Collected data entries
_ _ _

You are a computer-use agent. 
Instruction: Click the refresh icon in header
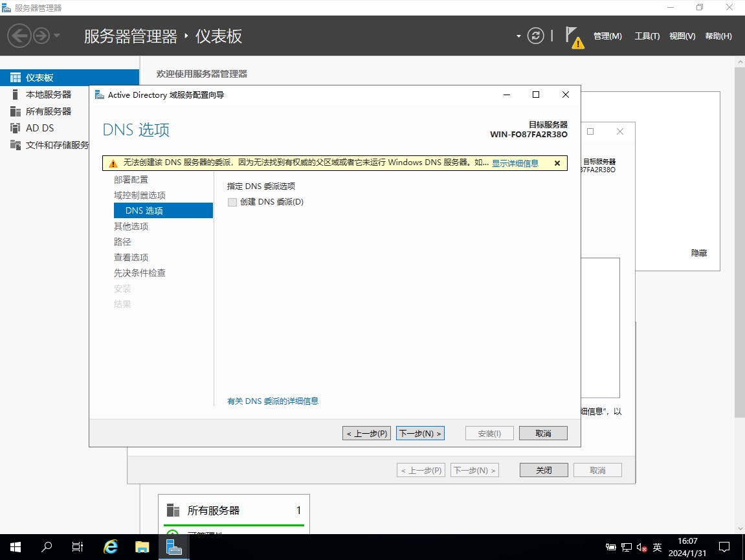[535, 36]
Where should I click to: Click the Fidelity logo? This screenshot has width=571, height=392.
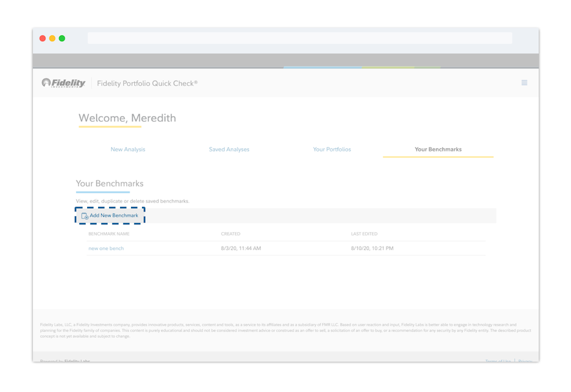pyautogui.click(x=64, y=83)
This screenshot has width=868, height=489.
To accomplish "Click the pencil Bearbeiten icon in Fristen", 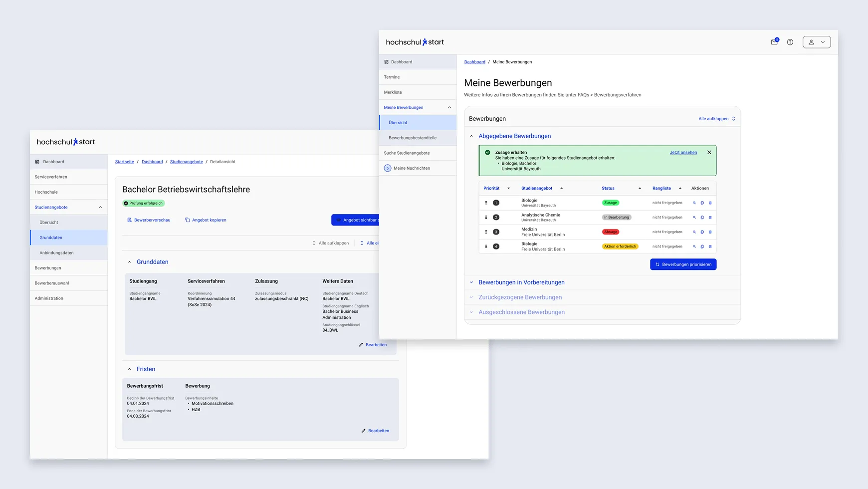I will 364,431.
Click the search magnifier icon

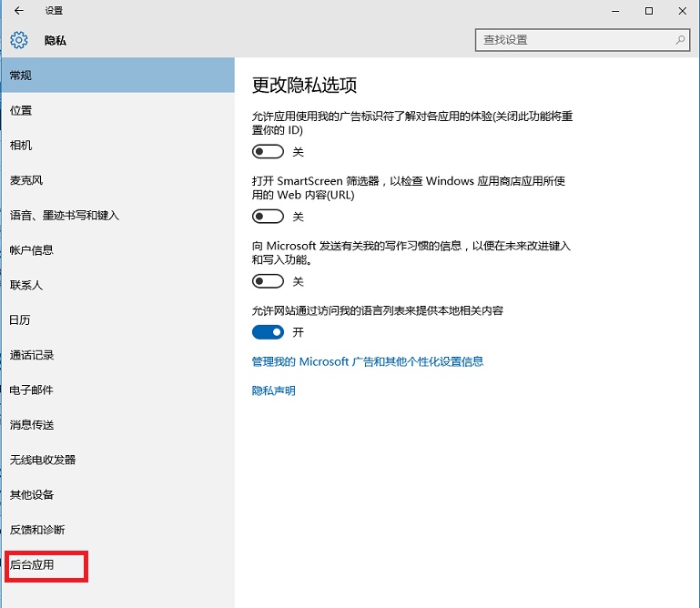pos(680,40)
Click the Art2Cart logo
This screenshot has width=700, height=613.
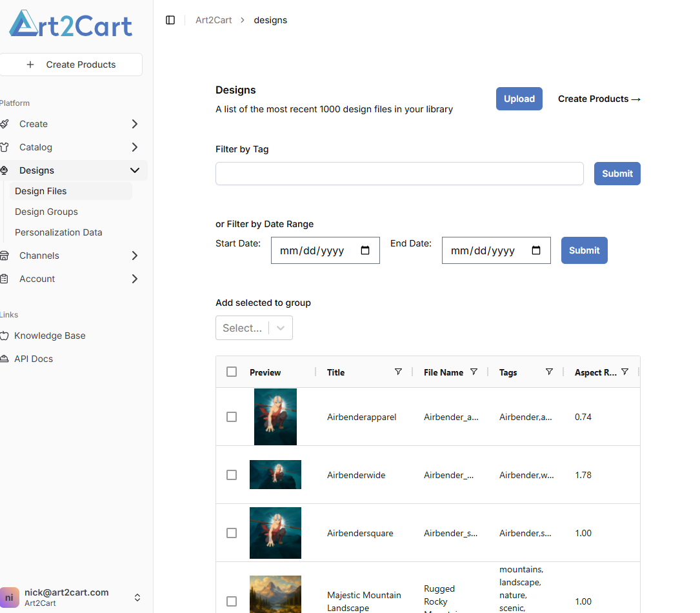click(x=70, y=25)
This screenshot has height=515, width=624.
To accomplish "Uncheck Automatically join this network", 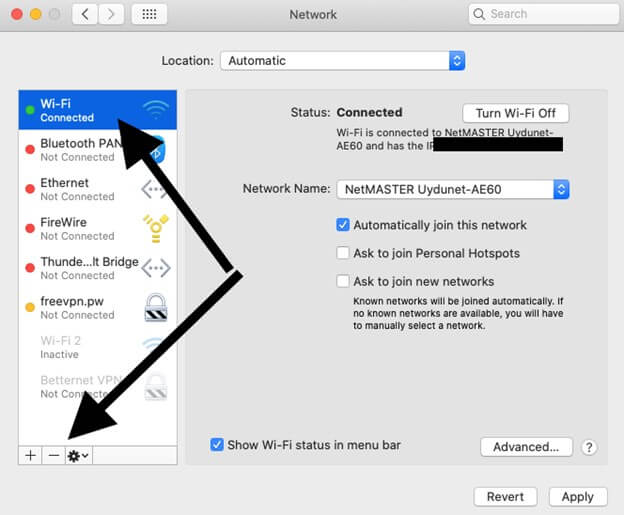I will 343,225.
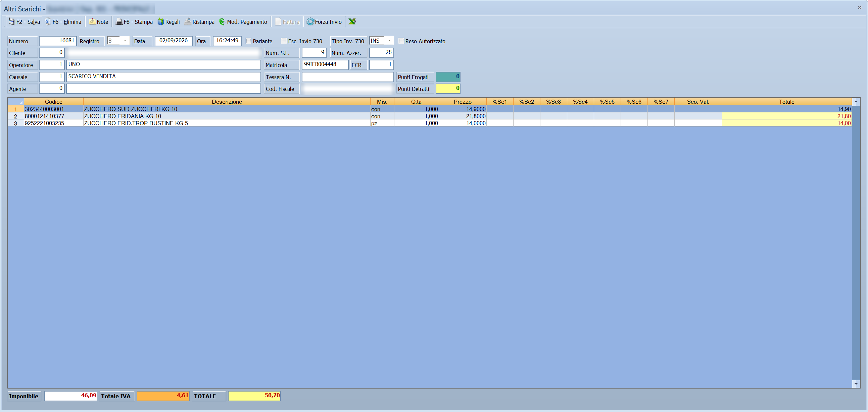Click the grid scrollbar down arrow

(x=856, y=384)
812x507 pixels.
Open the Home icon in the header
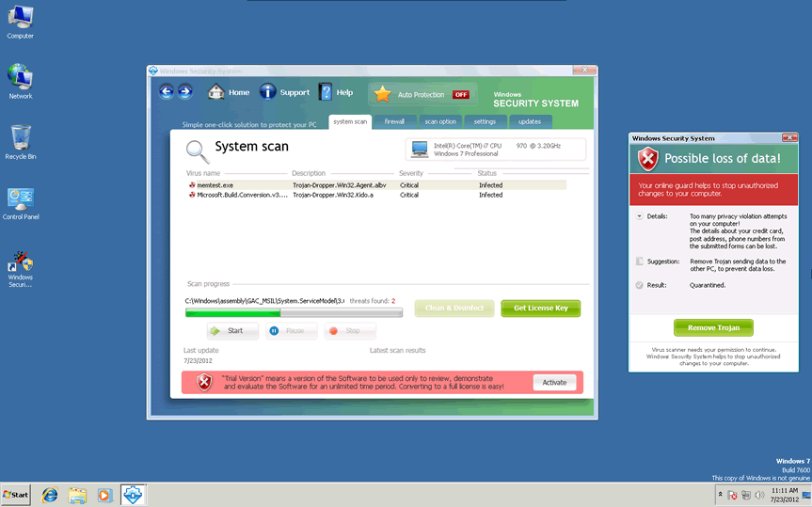click(x=216, y=92)
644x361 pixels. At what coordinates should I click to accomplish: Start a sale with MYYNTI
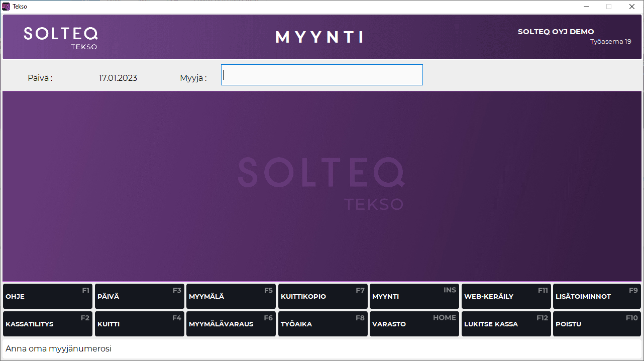tap(414, 296)
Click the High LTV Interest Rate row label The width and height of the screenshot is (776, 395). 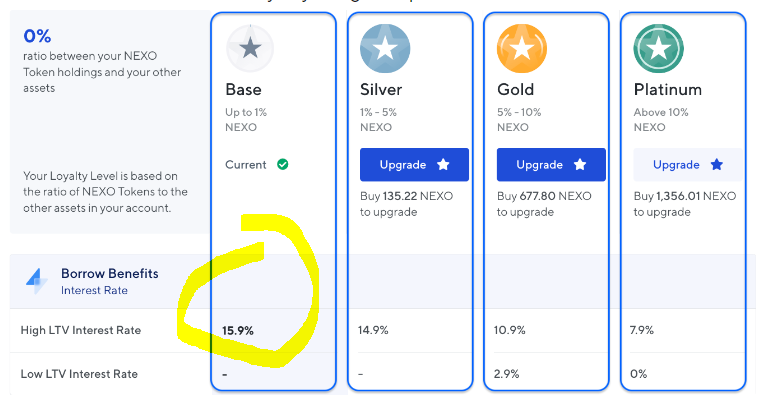click(81, 330)
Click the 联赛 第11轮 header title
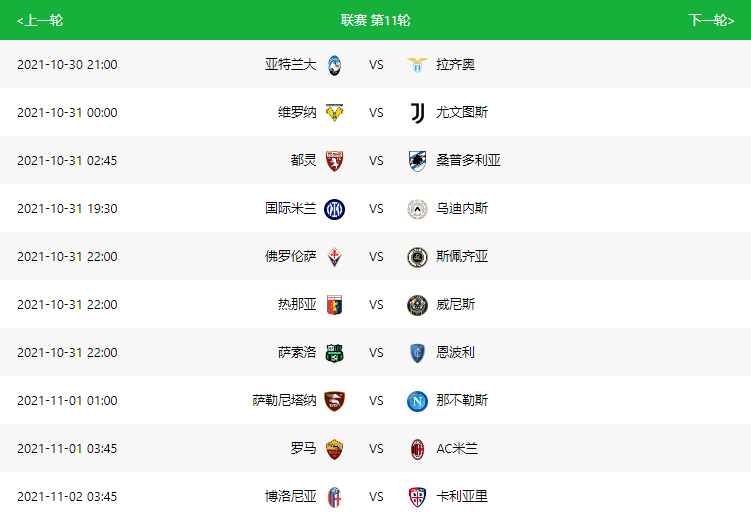The image size is (751, 519). (x=376, y=20)
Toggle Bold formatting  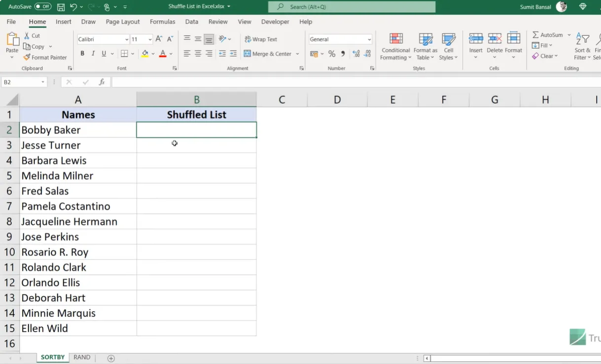[x=82, y=54]
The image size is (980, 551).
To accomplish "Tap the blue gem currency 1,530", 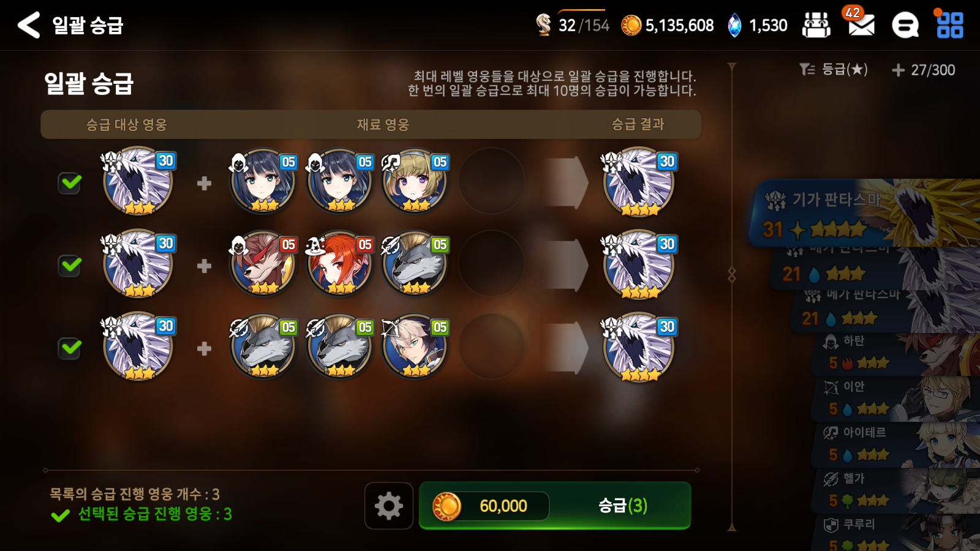I will [x=757, y=25].
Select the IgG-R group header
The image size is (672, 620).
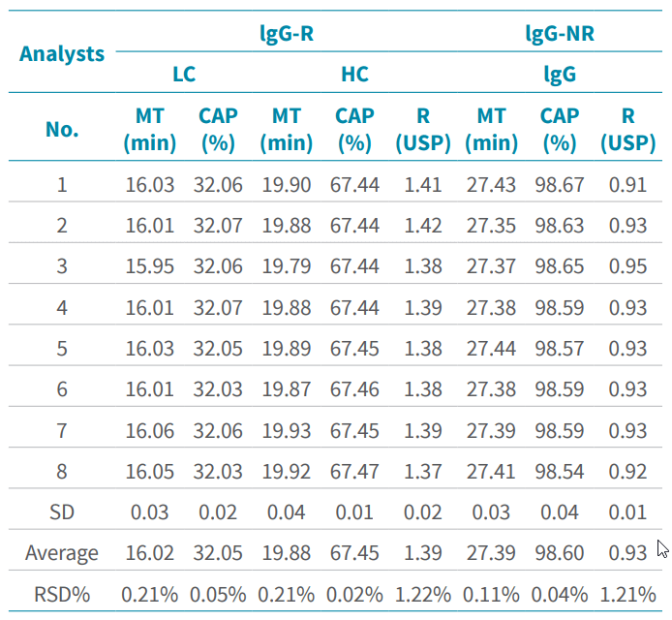286,35
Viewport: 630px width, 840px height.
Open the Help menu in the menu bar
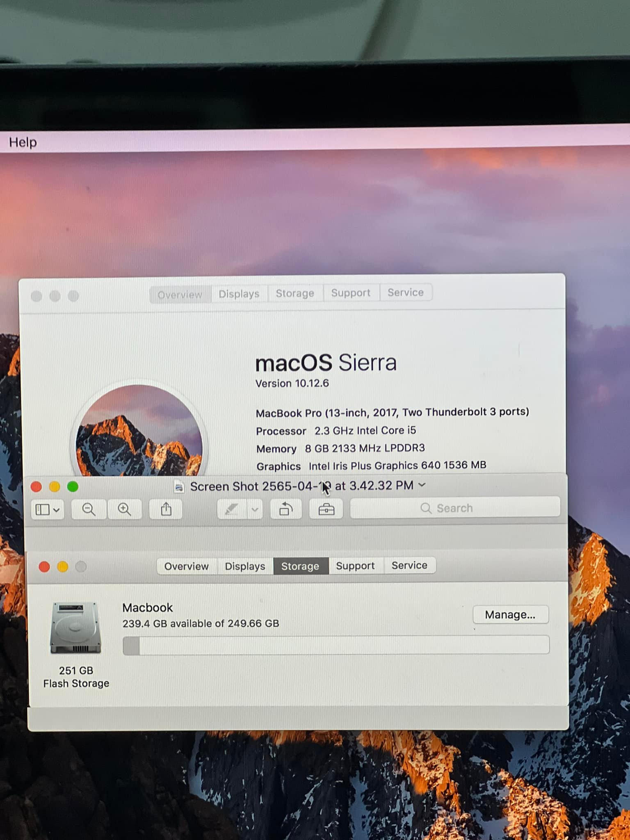point(23,142)
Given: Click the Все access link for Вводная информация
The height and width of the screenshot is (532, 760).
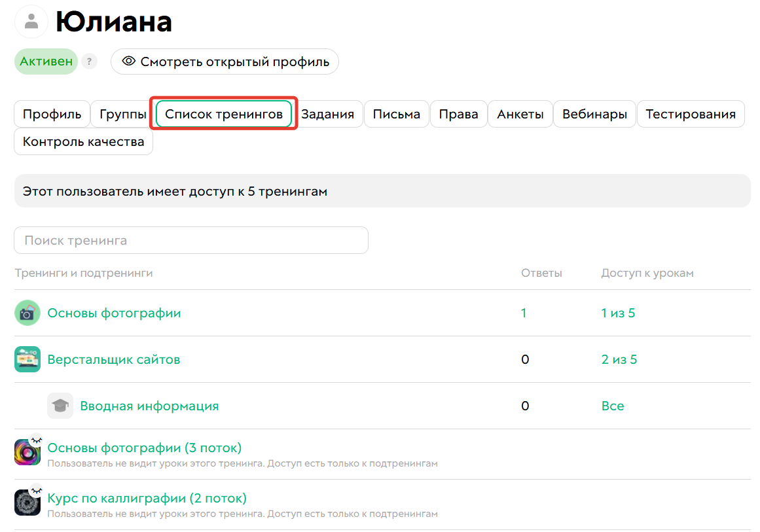Looking at the screenshot, I should coord(612,406).
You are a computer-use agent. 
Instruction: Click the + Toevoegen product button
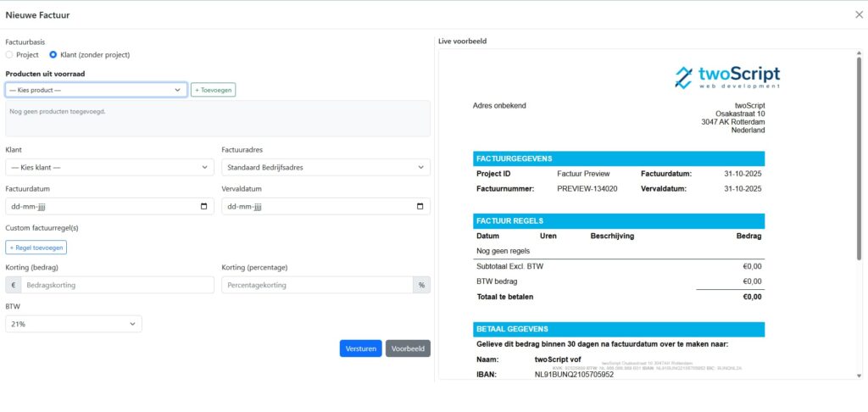pos(213,89)
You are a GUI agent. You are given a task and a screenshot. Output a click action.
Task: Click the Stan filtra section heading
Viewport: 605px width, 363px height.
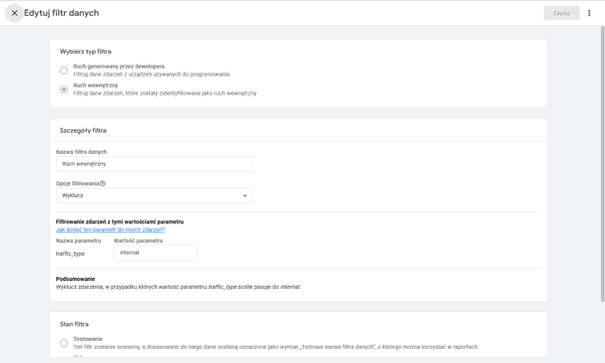coord(74,324)
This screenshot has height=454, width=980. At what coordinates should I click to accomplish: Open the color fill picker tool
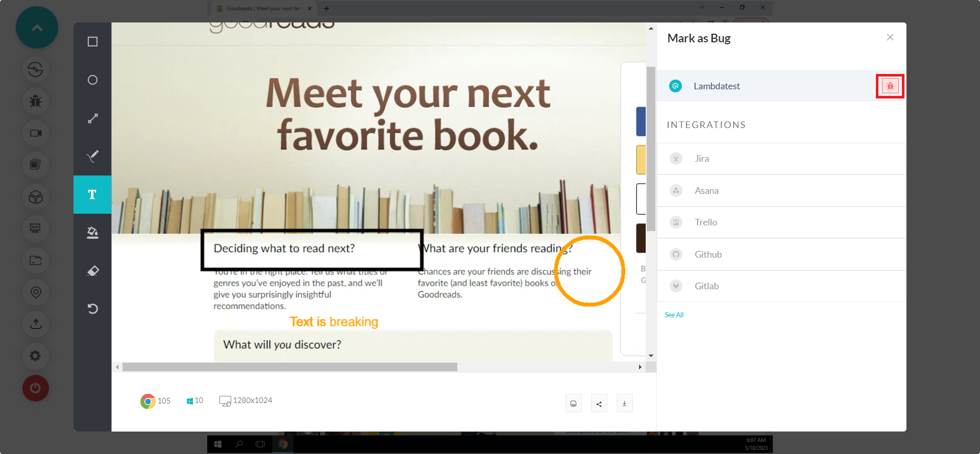[x=92, y=233]
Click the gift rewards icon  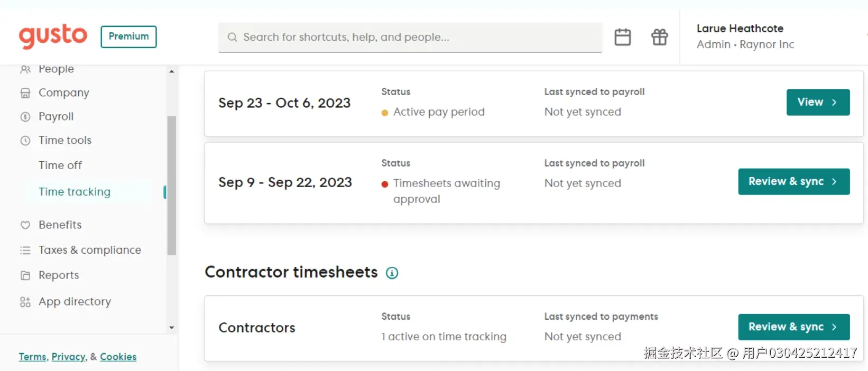pos(659,37)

_ _ _

• Prompt:
Set down word for word the lines from the opening of the entries above through the line that contains "This screenshot has width=868, height=489.", and omit every picture.

• Expected answer:
You are a computer-use agent. 
Instruction: Click the refresh icon in header
[535, 36]
Where should I click to: Click the Fidelity logo? This screenshot has width=571, height=392.
pyautogui.click(x=64, y=83)
This screenshot has width=868, height=489.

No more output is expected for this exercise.